Give back every record that follows, exactly as written.
SUPPLIED DATA section start
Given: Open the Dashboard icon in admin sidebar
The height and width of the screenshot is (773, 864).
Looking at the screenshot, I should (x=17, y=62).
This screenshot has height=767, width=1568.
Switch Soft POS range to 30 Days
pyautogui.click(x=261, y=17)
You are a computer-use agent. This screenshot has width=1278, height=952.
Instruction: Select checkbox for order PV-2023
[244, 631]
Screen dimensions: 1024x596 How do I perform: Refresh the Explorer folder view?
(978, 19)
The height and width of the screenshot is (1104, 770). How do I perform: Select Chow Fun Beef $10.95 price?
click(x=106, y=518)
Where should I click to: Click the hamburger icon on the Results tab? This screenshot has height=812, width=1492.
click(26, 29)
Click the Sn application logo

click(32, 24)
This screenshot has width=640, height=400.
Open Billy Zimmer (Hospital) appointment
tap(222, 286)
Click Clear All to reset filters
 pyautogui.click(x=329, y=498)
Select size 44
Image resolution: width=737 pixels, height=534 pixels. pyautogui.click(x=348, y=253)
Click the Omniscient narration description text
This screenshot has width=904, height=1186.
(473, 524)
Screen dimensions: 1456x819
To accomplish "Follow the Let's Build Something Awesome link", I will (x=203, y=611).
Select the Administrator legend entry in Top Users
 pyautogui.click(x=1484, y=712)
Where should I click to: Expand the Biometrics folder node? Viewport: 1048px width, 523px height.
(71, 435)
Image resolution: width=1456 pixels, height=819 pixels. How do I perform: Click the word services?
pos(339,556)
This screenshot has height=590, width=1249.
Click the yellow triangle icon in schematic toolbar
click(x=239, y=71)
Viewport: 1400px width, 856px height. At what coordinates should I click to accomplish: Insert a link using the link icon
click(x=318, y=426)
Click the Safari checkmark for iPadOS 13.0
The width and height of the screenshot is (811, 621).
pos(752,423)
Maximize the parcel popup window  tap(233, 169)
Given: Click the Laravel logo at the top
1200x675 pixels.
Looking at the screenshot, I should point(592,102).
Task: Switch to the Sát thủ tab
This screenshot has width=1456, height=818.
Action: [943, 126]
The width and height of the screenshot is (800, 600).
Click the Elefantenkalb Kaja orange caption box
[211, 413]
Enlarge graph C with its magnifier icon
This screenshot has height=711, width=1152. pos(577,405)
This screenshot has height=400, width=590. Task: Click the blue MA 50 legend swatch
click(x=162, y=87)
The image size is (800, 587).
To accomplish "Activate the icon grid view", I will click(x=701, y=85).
SUPPLIED DATA section end
**EXERCISE RESPONSE**
Given: Open the Dashboard icon in admin sidebar
The height and width of the screenshot is (773, 864).
Looking at the screenshot, I should (x=17, y=62).
This screenshot has height=767, width=1568.
Switch Soft POS range to 30 Days
pyautogui.click(x=261, y=17)
You are a computer-use agent. This screenshot has width=1278, height=952.
Instruction: Select checkbox for order PV-2023
[244, 631]
Screen dimensions: 1024x596 How do I perform: Refresh the Explorer folder view?
(978, 19)
The height and width of the screenshot is (1104, 770). How do I perform: Select Chow Fun Beef $10.95 price?
click(x=106, y=518)
Where should I click to: Click the hamburger icon on the Results tab? This screenshot has height=812, width=1492.
click(26, 29)
Click the Sn application logo

click(32, 24)
This screenshot has width=640, height=400.
Open Billy Zimmer (Hospital) appointment
tap(222, 286)
Click Clear All to reset filters
 pyautogui.click(x=329, y=498)
Select size 44
Image resolution: width=737 pixels, height=534 pixels. pyautogui.click(x=348, y=253)
Click the Omniscient narration description text
This screenshot has width=904, height=1186.
(473, 524)
Screen dimensions: 1456x819
To accomplish "Follow the Let's Build Something Awesome link", I will (x=203, y=611).
Select the Administrator legend entry in Top Users
 pyautogui.click(x=1484, y=712)
Where should I click to: Expand the Biometrics folder node? Viewport: 1048px width, 523px height.
(71, 435)
Image resolution: width=1456 pixels, height=819 pixels. How do I perform: Click the word services?
pos(339,556)
This screenshot has height=590, width=1249.
Click the yellow triangle icon in schematic toolbar
click(x=239, y=71)
Viewport: 1400px width, 856px height. At what coordinates should I click to accomplish: Insert a link using the link icon
click(x=318, y=426)
Click the Safari checkmark for iPadOS 13.0
The width and height of the screenshot is (811, 621).
pos(752,423)
Maximize the parcel popup window  tap(233, 169)
Given: Click the Laravel logo at the top
1200x675 pixels.
Looking at the screenshot, I should point(592,102).
Task: Switch to the Sát thủ tab
This screenshot has width=1456, height=818.
Action: [943, 126]
The width and height of the screenshot is (800, 600).
Click the Elefantenkalb Kaja orange caption box
[211, 413]
Enlarge graph C with its magnifier icon
This screenshot has height=711, width=1152. pos(577,405)
This screenshot has height=400, width=590. Task: Click the blue MA 50 legend swatch
click(x=162, y=87)
The image size is (800, 587).
To accomplish "Activate the icon grid view", I will click(x=701, y=85).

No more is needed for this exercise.